The weird thing about the call was that it was not a negative experience. I got off the phone feeling happy.

So what made it that way? Attitude, I guess. Joe was so authentic. Nothing fancy, just a guy who cares doing his job. He was present.

Yesterday, I talked to someone with a credit card company about taking off a security lock. She was nice, but everything she said was scripted. I wasn’t really there for her. I didn’t get off the phone feeling much of anything.

We don’t usually think about these conversations as relationship. But these little interactions – at the bank, at the front desk, on the phone, with students, parents, colleagues, clients, with our own families and children – these conversations are the things that create the quality of our days.

What young children and animals know – and what I am just relearning after over fifty years of growing “up” – is that the content of the conversation doesn’t matter, as long as a happy connection happens. Kids and animals know that what is really important is relationship.
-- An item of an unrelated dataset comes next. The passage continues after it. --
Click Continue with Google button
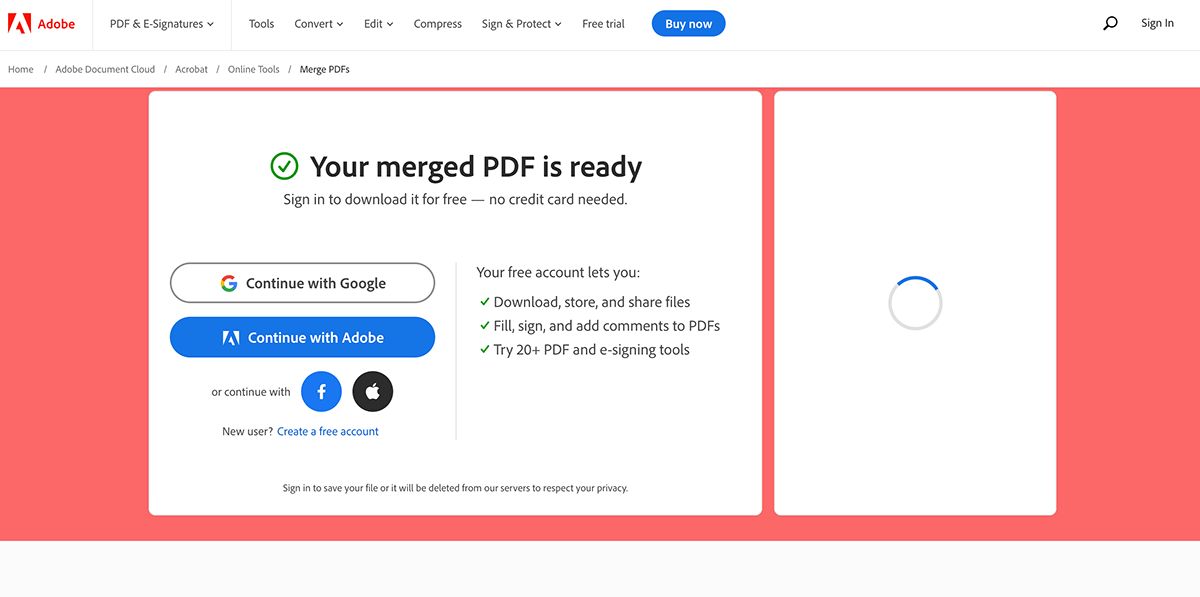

There is a scene from the recent movie Chef where the divorced dad asks his ten year-old boy to help him with social media. The kid looks up and says, “This is fun, spending time together. It’s like when you used to live here.” The dad says, “But I spend time with you – I take you to the amusement park – I want to make it special.” His son says, “That’s fun. But this is fun, too.” And it’s clear where he feels the relationship with his dad is the closest.

As we grow “up,” we stop treating all kinds interactions equally. Some – like the conversation with the boss about the raise – calling up for that first date – telling the kids that a divorce is coming – actually are very important, and we pay a lot of attention to how we appear, what we say, how we want the other person to experience us. But we do not think of some – like the transaction at the bank teller window, the usual directions to the employee, or reminding the child to pick up his room – as important. So we don’t pay attention to the quality of the relationship we create.

What if we treated all interactions equally, the way little children and dogs do? What if we were present for the teller at the bank, the employee, the child who hasn’t picked up the room in weeks?

Neuroplasticity suggests that the more positive interactions we have, the more positive interactions we are likely to have. Everything we do wires our brains. The things we do the most are the things that create us.

So the children and the animals are right – every interaction is, in a way, of equal importance. Every interaction trains our brains and bodies, our hearts and minds, to think, feel, and act in the ways we just did.

I’ve been practicing this idea of continual relationship just in little ways - by meeting the bank teller’s eyes and smiling. By remembering to take the extra moment to feel how the other person is feeling, and to be compassionate. Noticing my angst, and consciously not going there right away – or at least, not with the person who “caused” it!

And appreciating how many people truly are present in the “unimportant” daily-ness of life. Like Joe, the sales rep who cares.